── RAW DATA ──

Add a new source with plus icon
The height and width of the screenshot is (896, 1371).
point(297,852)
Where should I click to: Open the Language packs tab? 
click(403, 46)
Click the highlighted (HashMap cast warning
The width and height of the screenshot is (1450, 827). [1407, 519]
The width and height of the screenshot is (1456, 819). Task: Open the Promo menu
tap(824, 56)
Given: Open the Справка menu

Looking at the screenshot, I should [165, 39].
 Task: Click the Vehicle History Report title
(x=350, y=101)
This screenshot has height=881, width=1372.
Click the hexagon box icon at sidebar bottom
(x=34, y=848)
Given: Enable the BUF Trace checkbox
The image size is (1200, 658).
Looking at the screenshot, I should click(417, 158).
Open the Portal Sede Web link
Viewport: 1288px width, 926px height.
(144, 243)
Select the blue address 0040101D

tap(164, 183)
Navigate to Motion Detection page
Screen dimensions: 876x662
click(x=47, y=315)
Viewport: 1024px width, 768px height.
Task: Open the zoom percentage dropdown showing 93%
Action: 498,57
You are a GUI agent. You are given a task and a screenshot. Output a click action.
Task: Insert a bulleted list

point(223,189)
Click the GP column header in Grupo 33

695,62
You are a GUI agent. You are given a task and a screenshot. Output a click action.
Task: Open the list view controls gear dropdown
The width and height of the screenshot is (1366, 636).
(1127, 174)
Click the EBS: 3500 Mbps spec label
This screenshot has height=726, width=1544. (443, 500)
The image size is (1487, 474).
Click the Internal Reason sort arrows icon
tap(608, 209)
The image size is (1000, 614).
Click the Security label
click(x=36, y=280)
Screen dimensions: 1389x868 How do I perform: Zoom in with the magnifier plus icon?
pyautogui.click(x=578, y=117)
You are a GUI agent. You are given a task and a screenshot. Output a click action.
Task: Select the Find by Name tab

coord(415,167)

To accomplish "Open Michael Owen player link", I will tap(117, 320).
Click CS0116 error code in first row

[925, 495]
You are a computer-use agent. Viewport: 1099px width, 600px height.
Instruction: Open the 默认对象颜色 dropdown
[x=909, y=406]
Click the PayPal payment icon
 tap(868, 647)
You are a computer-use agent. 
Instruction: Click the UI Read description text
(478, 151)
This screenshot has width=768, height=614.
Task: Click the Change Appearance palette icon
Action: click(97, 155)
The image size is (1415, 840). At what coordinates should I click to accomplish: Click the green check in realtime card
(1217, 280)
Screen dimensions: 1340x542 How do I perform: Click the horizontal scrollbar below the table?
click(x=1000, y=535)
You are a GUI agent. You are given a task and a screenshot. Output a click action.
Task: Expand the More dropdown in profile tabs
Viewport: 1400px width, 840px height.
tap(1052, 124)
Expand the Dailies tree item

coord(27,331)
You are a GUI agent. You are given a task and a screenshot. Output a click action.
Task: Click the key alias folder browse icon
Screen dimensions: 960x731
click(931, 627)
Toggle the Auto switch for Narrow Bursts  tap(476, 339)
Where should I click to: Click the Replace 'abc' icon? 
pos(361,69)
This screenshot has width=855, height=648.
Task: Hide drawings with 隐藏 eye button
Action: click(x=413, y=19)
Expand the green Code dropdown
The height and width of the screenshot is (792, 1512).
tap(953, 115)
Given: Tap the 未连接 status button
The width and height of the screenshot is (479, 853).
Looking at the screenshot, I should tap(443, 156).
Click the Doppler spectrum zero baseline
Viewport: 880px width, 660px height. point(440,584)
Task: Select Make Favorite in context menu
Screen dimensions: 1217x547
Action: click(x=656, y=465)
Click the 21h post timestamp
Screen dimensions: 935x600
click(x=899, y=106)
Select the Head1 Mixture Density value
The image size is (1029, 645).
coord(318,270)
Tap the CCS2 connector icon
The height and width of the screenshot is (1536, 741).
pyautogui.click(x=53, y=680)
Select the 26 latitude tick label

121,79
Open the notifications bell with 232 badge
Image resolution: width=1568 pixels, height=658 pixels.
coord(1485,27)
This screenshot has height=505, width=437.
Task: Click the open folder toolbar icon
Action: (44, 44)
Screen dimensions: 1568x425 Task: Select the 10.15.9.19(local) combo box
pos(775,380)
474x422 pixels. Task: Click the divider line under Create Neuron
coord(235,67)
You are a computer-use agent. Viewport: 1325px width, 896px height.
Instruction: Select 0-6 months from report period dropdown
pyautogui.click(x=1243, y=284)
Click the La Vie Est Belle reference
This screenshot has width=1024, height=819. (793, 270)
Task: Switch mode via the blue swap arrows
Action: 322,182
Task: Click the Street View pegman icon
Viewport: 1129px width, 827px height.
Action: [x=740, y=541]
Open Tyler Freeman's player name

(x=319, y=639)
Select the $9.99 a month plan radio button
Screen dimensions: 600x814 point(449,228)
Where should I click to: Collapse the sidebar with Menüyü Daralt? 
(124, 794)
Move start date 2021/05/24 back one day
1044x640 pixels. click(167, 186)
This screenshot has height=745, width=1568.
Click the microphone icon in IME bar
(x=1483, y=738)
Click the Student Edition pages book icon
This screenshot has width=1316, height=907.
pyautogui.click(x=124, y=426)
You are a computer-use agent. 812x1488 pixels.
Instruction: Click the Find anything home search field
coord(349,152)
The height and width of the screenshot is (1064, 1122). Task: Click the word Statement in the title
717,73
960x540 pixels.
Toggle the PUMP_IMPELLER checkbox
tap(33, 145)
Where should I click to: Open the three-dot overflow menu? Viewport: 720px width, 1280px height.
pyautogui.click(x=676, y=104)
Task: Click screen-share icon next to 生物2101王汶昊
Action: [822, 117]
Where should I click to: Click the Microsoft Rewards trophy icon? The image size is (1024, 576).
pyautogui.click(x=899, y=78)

───

◆ WORK INSTRUCTION ◆
Restate every line of the listing word for word.

◆ RESPONSE AREA ◆
Add a new source with plus icon
The height and width of the screenshot is (896, 1371).
point(297,852)
Where should I click to: Open the Language packs tab? 
click(403, 46)
Click the highlighted (HashMap cast warning
The width and height of the screenshot is (1450, 827). [1407, 519]
The width and height of the screenshot is (1456, 819). Task: Open the Promo menu
tap(824, 56)
Given: Open the Справка menu

Looking at the screenshot, I should [165, 39].
 Task: Click the Vehicle History Report title
(x=350, y=101)
This screenshot has height=881, width=1372.
Click the hexagon box icon at sidebar bottom
(x=34, y=848)
Given: Enable the BUF Trace checkbox
The image size is (1200, 658).
Looking at the screenshot, I should click(417, 158).
Open the Portal Sede Web link
Viewport: 1288px width, 926px height.
(144, 243)
Select the blue address 0040101D

tap(164, 183)
Navigate to Motion Detection page
Screen dimensions: 876x662
click(x=47, y=315)
Viewport: 1024px width, 768px height.
Task: Open the zoom percentage dropdown showing 93%
Action: 498,57
You are a GUI agent. You are given a task and a screenshot. Output a click action.
Task: Insert a bulleted list

point(223,189)
Click the GP column header in Grupo 33

695,62
You are a GUI agent. You are given a task and a screenshot. Output a click action.
Task: Open the list view controls gear dropdown
The width and height of the screenshot is (1366, 636).
(1127, 174)
Click the EBS: 3500 Mbps spec label
This screenshot has height=726, width=1544. (443, 500)
The image size is (1487, 474).
Click the Internal Reason sort arrows icon
tap(608, 209)
The image size is (1000, 614).
Click the Security label
click(x=36, y=280)
Screen dimensions: 1389x868 How do I perform: Zoom in with the magnifier plus icon?
pyautogui.click(x=578, y=117)
You are a GUI agent. You are given a task and a screenshot. Output a click action.
Task: Select the Find by Name tab

coord(415,167)

To accomplish "Open Michael Owen player link", I will tap(117, 320).
Click CS0116 error code in first row

[925, 495]
You are a computer-use agent. Viewport: 1099px width, 600px height.
Instruction: Open the 默认对象颜色 dropdown
[x=909, y=406]
Click the PayPal payment icon
 tap(868, 647)
You are a computer-use agent. 
Instruction: Click the UI Read description text
(478, 151)
This screenshot has width=768, height=614.
Task: Click the Change Appearance palette icon
Action: click(97, 155)
The image size is (1415, 840). At what coordinates should I click to accomplish: Click the green check in realtime card
(1217, 280)
Screen dimensions: 1340x542 How do I perform: Click the horizontal scrollbar below the table?
click(x=1000, y=535)
You are a GUI agent. You are given a task and a screenshot. Output a click action.
Task: Expand the More dropdown in profile tabs
Viewport: 1400px width, 840px height.
tap(1052, 124)
Expand the Dailies tree item

coord(27,331)
You are a GUI agent. You are given a task and a screenshot. Output a click action.
Task: Click the key alias folder browse icon
Screen dimensions: 960x731
click(931, 627)
Toggle the Auto switch for Narrow Bursts  tap(476, 339)
Where should I click to: Click the Replace 'abc' icon? 
pos(361,69)
This screenshot has width=855, height=648.
Task: Hide drawings with 隐藏 eye button
Action: click(x=413, y=19)
Expand the green Code dropdown
The height and width of the screenshot is (792, 1512).
tap(953, 115)
Given: Tap the 未连接 status button
The width and height of the screenshot is (479, 853).
Looking at the screenshot, I should tap(443, 156).
Click the Doppler spectrum zero baseline
Viewport: 880px width, 660px height. point(440,584)
Task: Select Make Favorite in context menu
Screen dimensions: 1217x547
Action: click(x=656, y=465)
Click the 21h post timestamp
Screen dimensions: 935x600
click(x=899, y=106)
Select the Head1 Mixture Density value
The image size is (1029, 645).
coord(318,270)
Tap the CCS2 connector icon
The height and width of the screenshot is (1536, 741).
pyautogui.click(x=53, y=680)
Select the 26 latitude tick label

121,79
Open the notifications bell with 232 badge
Image resolution: width=1568 pixels, height=658 pixels.
coord(1485,27)
This screenshot has height=505, width=437.
Task: Click the open folder toolbar icon
Action: (44, 44)
Screen dimensions: 1568x425 Task: Select the 10.15.9.19(local) combo box
pos(775,380)
474x422 pixels. Task: Click the divider line under Create Neuron
coord(235,67)
You are a computer-use agent. Viewport: 1325px width, 896px height.
Instruction: Select 0-6 months from report period dropdown
pyautogui.click(x=1243, y=284)
Click the La Vie Est Belle reference
This screenshot has width=1024, height=819. (793, 270)
Task: Switch mode via the blue swap arrows
Action: 322,182
Task: Click the Street View pegman icon
Viewport: 1129px width, 827px height.
Action: [x=740, y=541]
Open Tyler Freeman's player name

(x=319, y=639)
Select the $9.99 a month plan radio button
Screen dimensions: 600x814 point(449,228)
Where should I click to: Collapse the sidebar with Menüyü Daralt? 
(124, 794)
Move start date 2021/05/24 back one day
1044x640 pixels. click(167, 186)
This screenshot has height=745, width=1568.
Click the microphone icon in IME bar
(x=1483, y=738)
Click the Student Edition pages book icon
This screenshot has width=1316, height=907.
pyautogui.click(x=124, y=426)
You are a computer-use agent. 812x1488 pixels.
Instruction: Click the Find anything home search field
coord(349,152)
The height and width of the screenshot is (1064, 1122). Task: Click the word Statement in the title
717,73
960x540 pixels.
Toggle the PUMP_IMPELLER checkbox
tap(33, 145)
Where should I click to: Open the three-dot overflow menu? Viewport: 720px width, 1280px height.
pyautogui.click(x=676, y=104)
Task: Click screen-share icon next to 生物2101王汶昊
Action: [822, 117]
Where should I click to: Click the Microsoft Rewards trophy icon? The image size is (1024, 576).
pyautogui.click(x=899, y=78)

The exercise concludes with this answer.